После ужина мы два или три раза ходили на бастионы ворот Рено, где в то лето на площадке между Годзометро и площадью Травальо расположился Луна-парк. Это был совсем дешевый Луна-парк с несколькими палатками, в которых был устроен тир, вокруг старого залатанного шатра с конным цирком. Это место мне нравилось. Меня волновало и трогало общество бедных проституток, хулиганов, солдат, нищих с окраин, бывших там завсегдатаями. Я цитировал Аполлинера, вспоминал Унгаретти. И хотя Малнате, с видом человека, приведенного туда против собственного желания, обвинял меня в «упадничестве и декадентстве», в глубине души он тоже любил бывать там, подняться на пыльную площадь после ужина в «Вольтини», съесть кусок арбуза прямо у прилавка, при свете ацетиленовой лампы, а потом полчасика пострелять в цель. Он был прекрасным стрелком, этот Джампи. Высокий и плотный, очень представительный в отлично выглаженном кремовом колониальном костюме, который носил, почти не снимая, все лето, он спокойно прицеливался, глядя сквозь толстые стекла черепаховых очков.
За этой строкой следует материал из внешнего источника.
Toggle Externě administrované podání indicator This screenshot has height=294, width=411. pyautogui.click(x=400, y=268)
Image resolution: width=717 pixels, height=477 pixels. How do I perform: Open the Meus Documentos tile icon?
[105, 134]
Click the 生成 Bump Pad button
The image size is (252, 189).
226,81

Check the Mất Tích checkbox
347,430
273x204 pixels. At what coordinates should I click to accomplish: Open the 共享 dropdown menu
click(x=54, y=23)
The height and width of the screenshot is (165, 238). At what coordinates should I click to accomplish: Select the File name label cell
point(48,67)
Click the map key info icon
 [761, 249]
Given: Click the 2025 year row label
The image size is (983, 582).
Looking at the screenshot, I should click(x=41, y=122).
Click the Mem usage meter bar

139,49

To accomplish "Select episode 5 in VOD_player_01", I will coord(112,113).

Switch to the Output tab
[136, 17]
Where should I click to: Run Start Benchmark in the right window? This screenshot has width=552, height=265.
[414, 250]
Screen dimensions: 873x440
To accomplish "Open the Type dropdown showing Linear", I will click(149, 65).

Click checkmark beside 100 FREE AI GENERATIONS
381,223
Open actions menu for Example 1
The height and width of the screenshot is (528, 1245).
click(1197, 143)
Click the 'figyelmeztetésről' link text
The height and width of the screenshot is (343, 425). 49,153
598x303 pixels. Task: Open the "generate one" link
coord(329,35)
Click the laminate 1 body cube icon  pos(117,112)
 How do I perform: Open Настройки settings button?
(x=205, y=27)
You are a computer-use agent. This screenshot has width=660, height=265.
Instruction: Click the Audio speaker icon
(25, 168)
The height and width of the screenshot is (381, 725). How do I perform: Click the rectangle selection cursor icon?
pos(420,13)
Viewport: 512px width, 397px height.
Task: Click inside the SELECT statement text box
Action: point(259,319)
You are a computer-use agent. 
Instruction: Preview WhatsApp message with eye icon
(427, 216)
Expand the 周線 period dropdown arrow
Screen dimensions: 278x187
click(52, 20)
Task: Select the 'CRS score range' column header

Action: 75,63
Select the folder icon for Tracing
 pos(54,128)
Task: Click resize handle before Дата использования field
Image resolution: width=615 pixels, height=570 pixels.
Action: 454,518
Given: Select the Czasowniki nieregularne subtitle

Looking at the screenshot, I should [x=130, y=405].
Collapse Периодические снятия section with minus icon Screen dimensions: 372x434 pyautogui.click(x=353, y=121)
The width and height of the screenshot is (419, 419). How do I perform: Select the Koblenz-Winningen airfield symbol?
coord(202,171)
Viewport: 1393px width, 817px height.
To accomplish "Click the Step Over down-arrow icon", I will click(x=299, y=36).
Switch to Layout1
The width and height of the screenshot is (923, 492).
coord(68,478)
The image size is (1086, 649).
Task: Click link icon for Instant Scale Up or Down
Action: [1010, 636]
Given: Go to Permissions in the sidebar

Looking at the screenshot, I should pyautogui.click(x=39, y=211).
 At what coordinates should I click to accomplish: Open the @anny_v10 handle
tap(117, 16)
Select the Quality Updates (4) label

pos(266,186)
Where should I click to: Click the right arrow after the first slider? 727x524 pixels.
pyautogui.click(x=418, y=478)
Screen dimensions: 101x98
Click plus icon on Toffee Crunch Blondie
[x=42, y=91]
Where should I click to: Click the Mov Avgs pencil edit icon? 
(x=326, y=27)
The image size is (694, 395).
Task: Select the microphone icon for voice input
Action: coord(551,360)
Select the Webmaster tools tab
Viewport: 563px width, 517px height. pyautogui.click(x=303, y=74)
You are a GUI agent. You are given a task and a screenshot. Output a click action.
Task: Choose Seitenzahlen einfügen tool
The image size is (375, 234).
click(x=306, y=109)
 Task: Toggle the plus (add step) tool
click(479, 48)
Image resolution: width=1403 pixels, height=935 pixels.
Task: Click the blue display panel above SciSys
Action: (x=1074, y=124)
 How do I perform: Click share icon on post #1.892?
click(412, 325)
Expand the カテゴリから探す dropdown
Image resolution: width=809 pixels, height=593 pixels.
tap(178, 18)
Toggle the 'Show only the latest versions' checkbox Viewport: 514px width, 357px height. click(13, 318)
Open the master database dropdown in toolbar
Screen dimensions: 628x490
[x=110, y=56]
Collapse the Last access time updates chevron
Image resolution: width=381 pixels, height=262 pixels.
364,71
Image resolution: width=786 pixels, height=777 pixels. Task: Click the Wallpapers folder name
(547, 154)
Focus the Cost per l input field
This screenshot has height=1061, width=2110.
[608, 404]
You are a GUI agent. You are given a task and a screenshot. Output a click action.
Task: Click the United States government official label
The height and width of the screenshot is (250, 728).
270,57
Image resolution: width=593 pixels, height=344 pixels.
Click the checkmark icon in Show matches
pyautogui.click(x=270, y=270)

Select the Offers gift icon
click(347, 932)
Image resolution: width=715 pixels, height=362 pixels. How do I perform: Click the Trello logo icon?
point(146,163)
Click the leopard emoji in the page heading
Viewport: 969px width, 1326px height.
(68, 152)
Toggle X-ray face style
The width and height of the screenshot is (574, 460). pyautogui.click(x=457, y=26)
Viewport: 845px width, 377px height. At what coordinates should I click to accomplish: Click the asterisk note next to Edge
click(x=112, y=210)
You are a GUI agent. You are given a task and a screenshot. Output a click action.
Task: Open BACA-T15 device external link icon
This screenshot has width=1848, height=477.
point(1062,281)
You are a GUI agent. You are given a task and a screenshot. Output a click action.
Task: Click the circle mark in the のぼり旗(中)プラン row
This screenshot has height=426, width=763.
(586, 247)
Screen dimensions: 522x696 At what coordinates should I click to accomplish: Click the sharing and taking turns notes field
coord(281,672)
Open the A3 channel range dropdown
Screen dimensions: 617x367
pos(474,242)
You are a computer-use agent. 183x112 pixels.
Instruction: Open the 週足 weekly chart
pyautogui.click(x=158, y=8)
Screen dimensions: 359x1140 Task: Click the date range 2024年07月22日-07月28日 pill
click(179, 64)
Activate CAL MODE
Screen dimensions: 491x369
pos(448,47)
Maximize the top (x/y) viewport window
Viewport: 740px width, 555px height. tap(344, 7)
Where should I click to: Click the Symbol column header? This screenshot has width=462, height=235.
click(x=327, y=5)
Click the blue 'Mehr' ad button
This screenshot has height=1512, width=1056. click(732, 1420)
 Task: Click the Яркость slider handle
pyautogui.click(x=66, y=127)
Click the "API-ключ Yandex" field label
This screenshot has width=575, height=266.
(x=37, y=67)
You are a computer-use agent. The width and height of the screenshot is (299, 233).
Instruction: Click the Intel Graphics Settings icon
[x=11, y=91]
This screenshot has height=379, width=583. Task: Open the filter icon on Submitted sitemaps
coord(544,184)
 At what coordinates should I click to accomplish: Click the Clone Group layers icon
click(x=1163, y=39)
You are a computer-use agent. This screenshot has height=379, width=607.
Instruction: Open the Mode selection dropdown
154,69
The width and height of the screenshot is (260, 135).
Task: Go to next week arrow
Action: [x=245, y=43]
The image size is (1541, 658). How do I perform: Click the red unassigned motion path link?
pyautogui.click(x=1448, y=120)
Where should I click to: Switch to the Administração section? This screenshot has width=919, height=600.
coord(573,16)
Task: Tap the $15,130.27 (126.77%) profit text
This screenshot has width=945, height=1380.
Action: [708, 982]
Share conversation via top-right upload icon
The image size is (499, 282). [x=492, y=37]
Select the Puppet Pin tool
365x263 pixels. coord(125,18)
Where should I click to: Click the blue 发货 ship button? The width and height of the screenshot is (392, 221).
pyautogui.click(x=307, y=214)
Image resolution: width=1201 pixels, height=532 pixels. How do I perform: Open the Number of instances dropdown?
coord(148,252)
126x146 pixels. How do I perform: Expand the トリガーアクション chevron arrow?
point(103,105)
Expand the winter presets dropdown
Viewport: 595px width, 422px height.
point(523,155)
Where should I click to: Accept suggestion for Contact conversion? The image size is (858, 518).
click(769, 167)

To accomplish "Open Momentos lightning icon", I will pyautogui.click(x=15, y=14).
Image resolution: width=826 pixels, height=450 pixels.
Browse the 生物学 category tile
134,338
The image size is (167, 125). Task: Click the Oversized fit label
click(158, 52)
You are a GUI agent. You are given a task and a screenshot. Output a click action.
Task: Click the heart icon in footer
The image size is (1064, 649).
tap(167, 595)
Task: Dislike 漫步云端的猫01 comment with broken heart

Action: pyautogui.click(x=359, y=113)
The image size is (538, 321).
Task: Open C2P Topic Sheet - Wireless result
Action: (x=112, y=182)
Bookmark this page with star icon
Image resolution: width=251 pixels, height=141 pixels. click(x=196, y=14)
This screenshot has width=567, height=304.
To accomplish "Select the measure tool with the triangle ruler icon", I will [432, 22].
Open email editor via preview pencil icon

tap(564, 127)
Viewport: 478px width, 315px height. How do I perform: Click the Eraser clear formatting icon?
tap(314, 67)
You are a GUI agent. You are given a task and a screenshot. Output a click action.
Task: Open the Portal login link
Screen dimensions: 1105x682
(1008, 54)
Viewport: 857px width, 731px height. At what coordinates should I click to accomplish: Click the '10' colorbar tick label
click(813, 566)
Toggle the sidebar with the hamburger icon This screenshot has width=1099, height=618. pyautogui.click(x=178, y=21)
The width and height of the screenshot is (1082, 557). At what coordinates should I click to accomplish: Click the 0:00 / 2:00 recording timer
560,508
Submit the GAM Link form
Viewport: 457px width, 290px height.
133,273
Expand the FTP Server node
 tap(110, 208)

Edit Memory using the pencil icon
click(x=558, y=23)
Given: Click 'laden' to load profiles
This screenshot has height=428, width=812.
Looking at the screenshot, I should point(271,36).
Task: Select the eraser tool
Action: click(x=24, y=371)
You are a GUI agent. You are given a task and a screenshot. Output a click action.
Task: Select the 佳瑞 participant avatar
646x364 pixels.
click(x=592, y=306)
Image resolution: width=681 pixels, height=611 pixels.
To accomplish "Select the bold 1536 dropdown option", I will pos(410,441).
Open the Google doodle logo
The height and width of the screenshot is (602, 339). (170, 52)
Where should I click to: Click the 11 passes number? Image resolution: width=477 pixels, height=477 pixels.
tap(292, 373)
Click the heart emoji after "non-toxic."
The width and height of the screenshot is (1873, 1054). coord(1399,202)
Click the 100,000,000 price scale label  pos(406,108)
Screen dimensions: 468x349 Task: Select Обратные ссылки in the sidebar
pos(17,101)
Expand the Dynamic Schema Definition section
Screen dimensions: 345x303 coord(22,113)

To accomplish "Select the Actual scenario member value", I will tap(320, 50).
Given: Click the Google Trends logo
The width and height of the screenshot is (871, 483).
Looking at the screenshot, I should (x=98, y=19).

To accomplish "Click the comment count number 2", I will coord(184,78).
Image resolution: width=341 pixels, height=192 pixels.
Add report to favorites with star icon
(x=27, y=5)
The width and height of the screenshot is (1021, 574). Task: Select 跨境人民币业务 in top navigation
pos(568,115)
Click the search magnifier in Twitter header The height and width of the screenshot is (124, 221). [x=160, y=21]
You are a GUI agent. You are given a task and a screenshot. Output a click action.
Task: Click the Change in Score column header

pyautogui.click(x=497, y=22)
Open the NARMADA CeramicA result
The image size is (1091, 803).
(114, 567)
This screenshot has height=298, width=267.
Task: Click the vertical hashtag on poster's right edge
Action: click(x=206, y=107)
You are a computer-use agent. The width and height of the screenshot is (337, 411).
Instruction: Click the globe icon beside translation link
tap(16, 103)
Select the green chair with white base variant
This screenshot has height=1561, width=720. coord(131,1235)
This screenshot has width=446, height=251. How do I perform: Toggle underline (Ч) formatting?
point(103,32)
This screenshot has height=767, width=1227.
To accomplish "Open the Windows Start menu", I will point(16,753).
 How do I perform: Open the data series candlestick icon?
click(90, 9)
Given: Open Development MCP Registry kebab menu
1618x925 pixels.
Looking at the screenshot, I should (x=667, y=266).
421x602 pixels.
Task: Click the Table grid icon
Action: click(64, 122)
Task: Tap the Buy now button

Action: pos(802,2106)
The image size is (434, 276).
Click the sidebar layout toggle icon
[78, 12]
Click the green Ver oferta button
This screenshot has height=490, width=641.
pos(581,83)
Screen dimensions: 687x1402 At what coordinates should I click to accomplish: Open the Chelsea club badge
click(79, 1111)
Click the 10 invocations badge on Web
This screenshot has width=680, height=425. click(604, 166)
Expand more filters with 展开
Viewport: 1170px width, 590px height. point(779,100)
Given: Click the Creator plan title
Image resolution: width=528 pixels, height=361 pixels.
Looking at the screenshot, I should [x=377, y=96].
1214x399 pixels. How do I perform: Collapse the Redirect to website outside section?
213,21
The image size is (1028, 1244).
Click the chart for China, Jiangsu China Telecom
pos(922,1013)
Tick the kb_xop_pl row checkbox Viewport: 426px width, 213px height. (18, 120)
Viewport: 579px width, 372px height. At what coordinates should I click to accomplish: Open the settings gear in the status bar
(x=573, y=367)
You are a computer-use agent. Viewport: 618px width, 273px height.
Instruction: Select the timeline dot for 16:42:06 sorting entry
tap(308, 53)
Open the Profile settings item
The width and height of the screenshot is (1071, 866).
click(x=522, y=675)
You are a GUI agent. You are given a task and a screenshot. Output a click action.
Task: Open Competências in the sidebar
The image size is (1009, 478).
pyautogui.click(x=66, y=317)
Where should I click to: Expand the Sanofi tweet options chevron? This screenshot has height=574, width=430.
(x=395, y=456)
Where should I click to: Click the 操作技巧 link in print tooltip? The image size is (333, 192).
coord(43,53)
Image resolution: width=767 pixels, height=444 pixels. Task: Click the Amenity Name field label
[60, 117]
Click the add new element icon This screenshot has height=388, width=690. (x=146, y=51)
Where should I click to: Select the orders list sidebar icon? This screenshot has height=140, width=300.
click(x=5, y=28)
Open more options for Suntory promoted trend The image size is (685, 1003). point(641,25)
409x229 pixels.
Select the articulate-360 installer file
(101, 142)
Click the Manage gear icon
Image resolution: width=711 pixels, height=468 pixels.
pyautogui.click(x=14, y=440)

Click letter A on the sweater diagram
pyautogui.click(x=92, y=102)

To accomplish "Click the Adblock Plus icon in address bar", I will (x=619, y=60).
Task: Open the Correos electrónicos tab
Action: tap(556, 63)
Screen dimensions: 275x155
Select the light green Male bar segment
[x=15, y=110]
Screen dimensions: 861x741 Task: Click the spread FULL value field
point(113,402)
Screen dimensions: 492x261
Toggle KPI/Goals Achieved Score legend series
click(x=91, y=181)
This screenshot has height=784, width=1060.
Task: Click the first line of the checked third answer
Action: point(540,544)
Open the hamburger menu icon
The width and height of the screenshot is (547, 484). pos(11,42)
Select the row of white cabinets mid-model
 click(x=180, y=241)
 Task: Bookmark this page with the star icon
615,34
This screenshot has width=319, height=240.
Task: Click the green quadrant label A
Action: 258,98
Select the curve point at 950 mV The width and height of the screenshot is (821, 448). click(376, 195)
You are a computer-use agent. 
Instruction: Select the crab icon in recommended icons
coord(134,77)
Своим видом он, несомненно, покорил сердце размалеванной и вульгарной девицы из Тосканы, которая была там кем-то вроде королевы. Как только мы поднимались по каменным ступенькам лестницы, ведущей к вершине бастиона с площади Травальо, она настойчиво приглашала нас остановиться у ее палатки. Пока Малнате стрелял, она, эта девица, не замолкала ни на минуту, отпуская ему довольно непристойные комплименты, на которые он, говоря ей «ты», отвечал очень спокойно и остроумно, с неподражаемой непосредственностью человека, который в юности не выходил из борделей.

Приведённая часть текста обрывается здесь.